##### MATERIAL PROVIDED

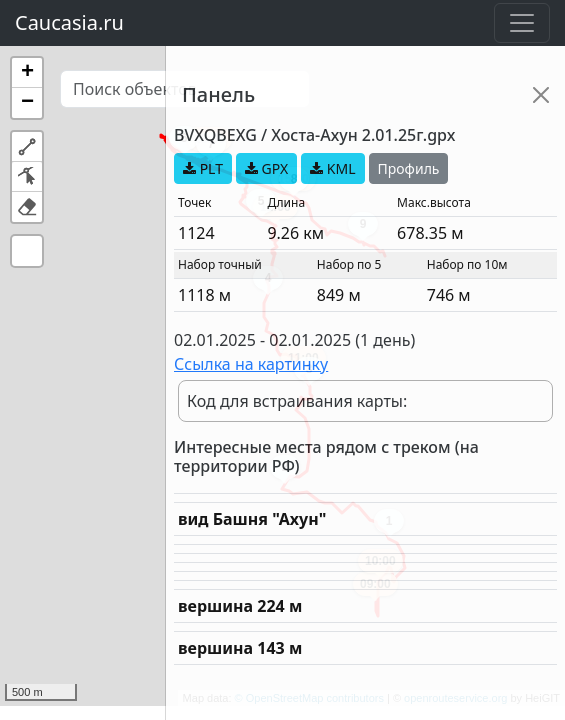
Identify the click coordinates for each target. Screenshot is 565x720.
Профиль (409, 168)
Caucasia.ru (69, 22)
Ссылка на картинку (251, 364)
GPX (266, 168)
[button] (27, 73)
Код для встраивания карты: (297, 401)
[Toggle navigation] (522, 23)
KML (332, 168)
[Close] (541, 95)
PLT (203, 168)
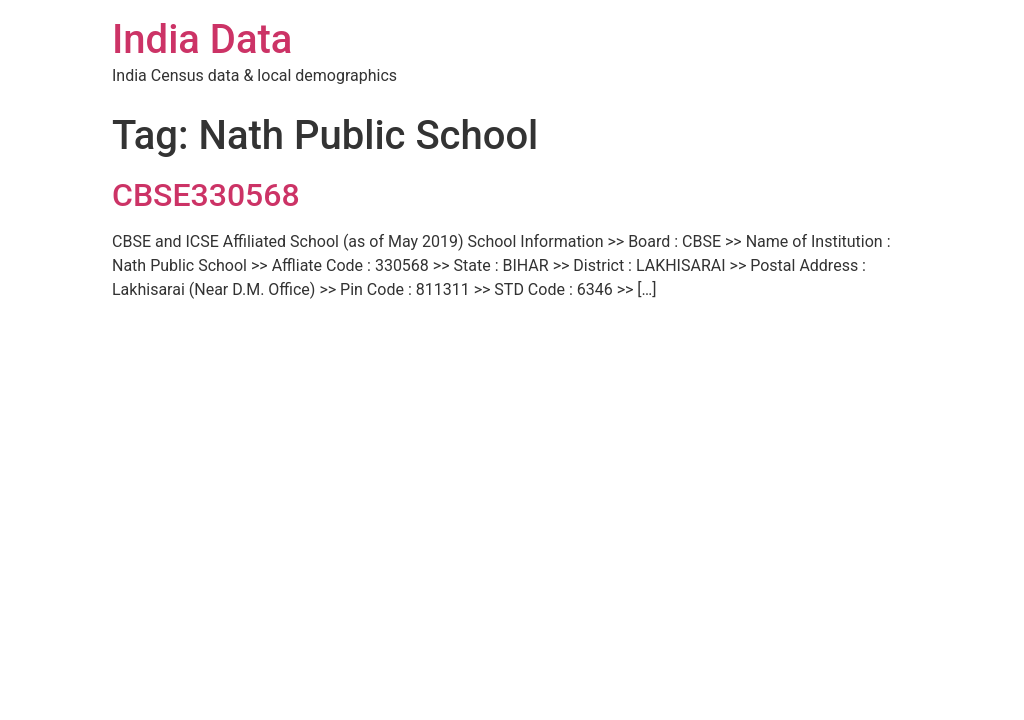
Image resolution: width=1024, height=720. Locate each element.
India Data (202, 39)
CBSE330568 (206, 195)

##########

• REQUIREMENT:
Copy the records again from the line with "[Toggle navigation] (522, 23)" through the end, swapping "Locate" for "Find" and changing nothing else. Leave the pictures out.

• EXERCISE SOLUTION:
[Toggle navigation] (522, 23)
KML (332, 168)
[Close] (541, 95)
PLT (203, 168)
Image resolution: width=1024, height=720. Find each element.
India Data (202, 39)
CBSE330568 (206, 195)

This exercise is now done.